- _Task_
Update every line of the data below by swapping "notifications" for "alerts", keeping everything else the same. Leave the pictures out of your answer.

------ Task data

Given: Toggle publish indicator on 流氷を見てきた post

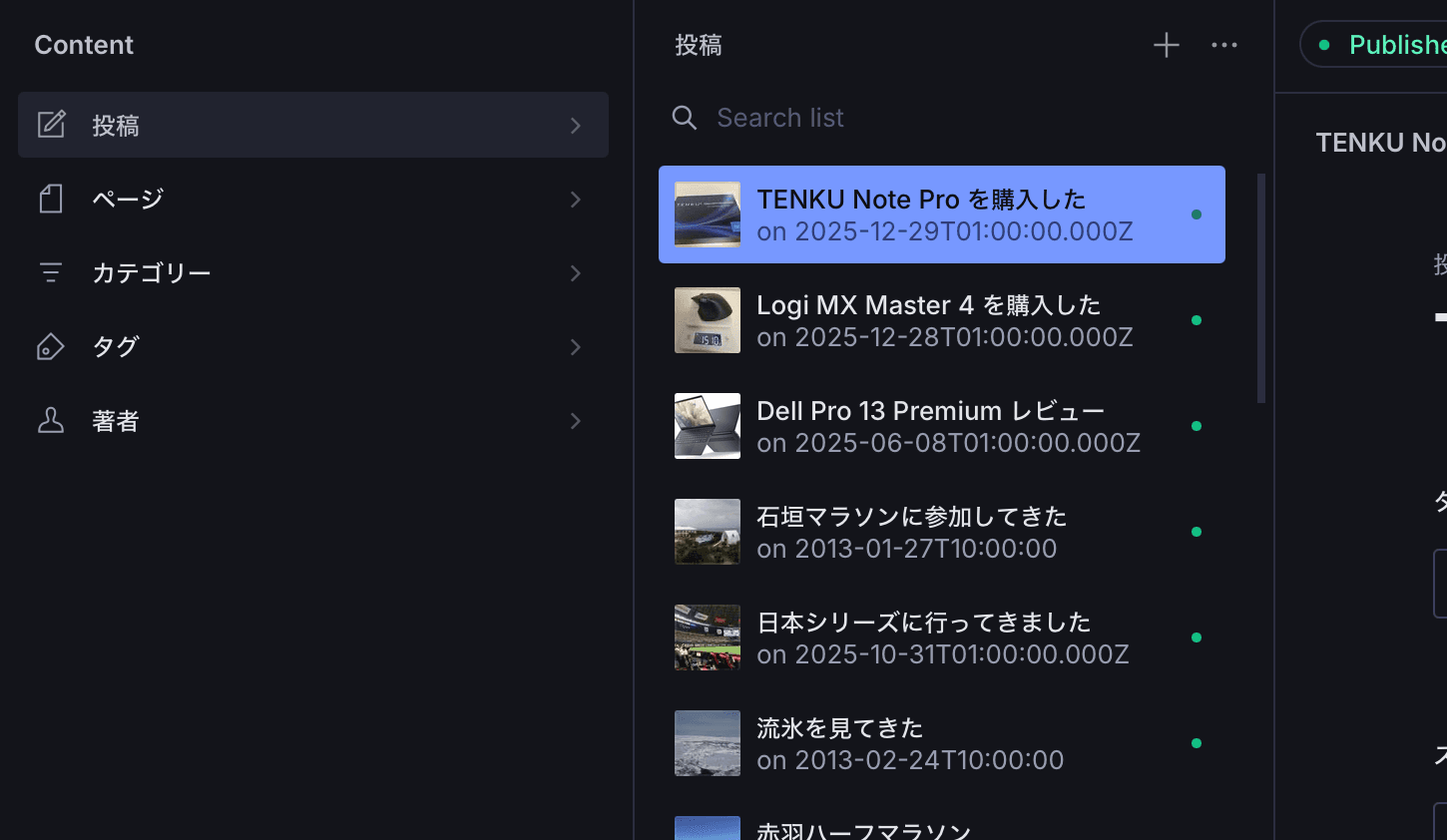Looking at the screenshot, I should 1197,743.
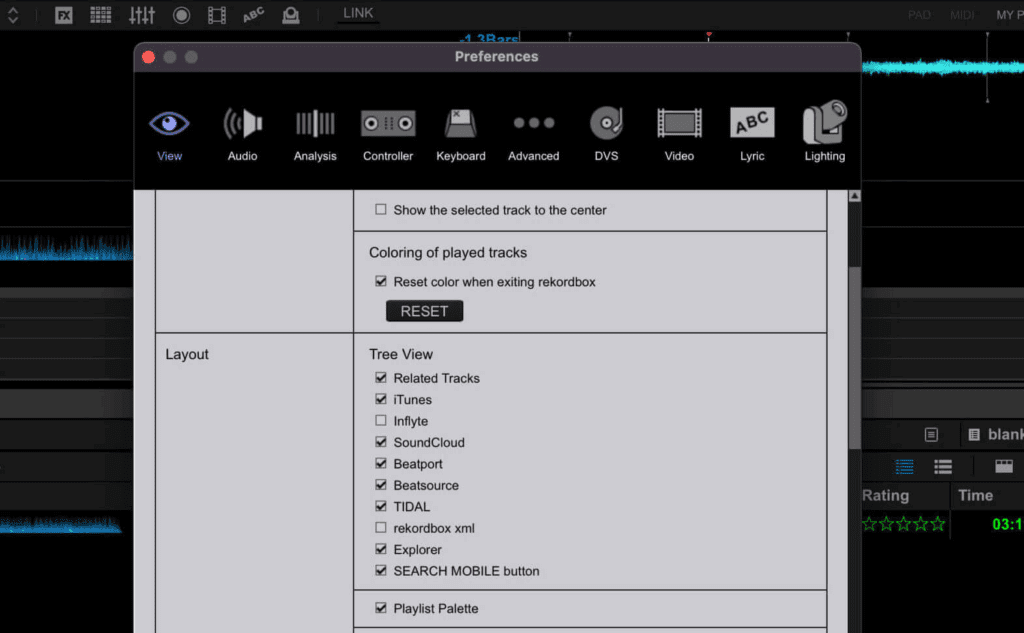1024x633 pixels.
Task: Open the Lighting preferences section
Action: click(824, 134)
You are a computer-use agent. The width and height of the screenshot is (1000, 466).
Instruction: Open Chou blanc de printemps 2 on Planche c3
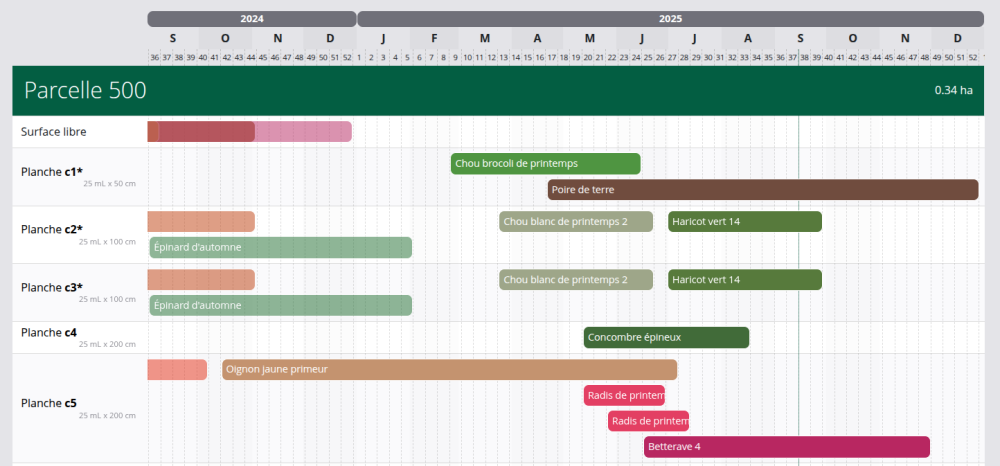(575, 280)
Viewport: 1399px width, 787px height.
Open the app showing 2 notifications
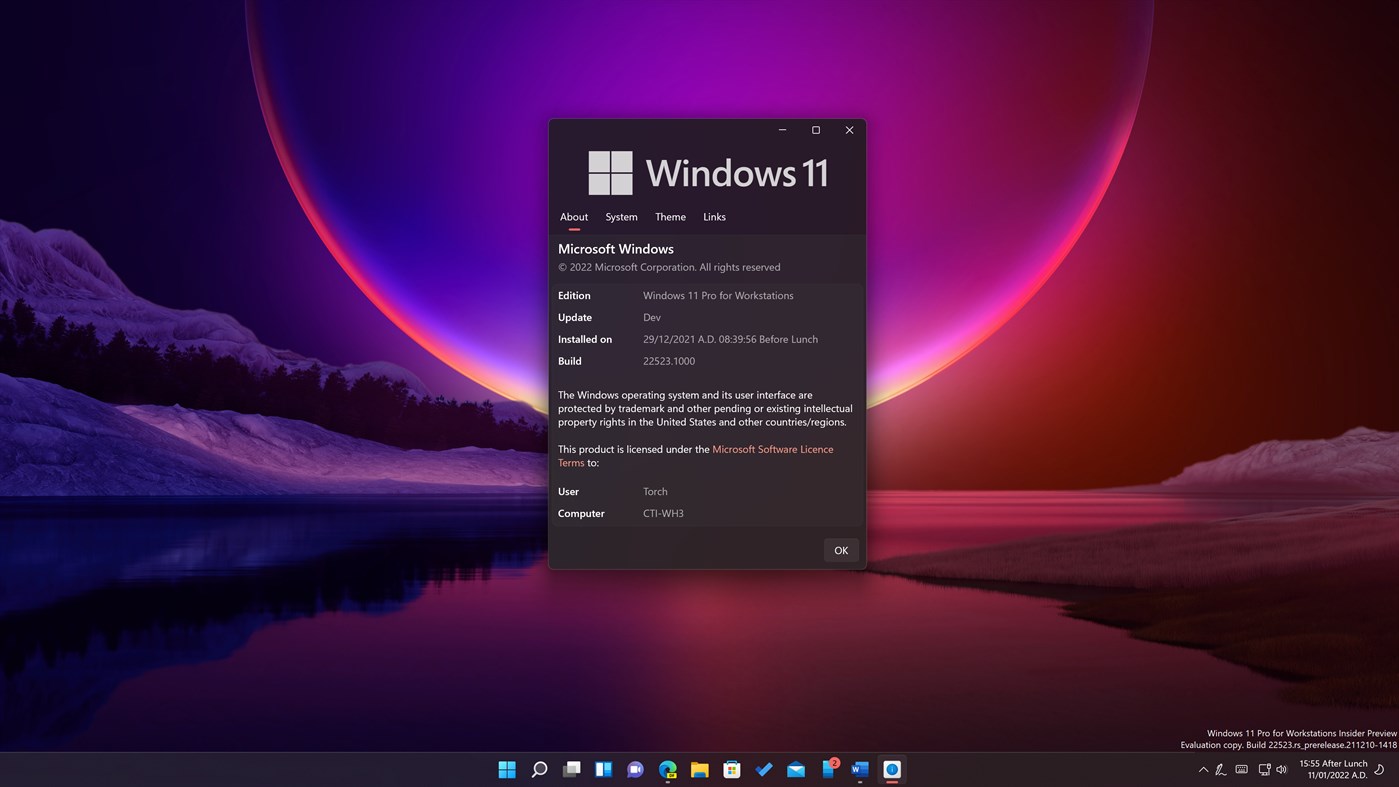tap(827, 769)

------------

- _Response_
Given: Toggle publish indicator on 流氷を見てきた post

Looking at the screenshot, I should 1197,743.
1024x633 pixels.
Task: Open the Lighting preferences section
Action: click(824, 134)
You are a computer-use agent. The width and height of the screenshot is (1000, 466).
Instruction: Open Chou blanc de printemps 2 on Planche c3
(575, 280)
Viewport: 1399px width, 787px height.
Open the app showing 2 alerts
tap(827, 769)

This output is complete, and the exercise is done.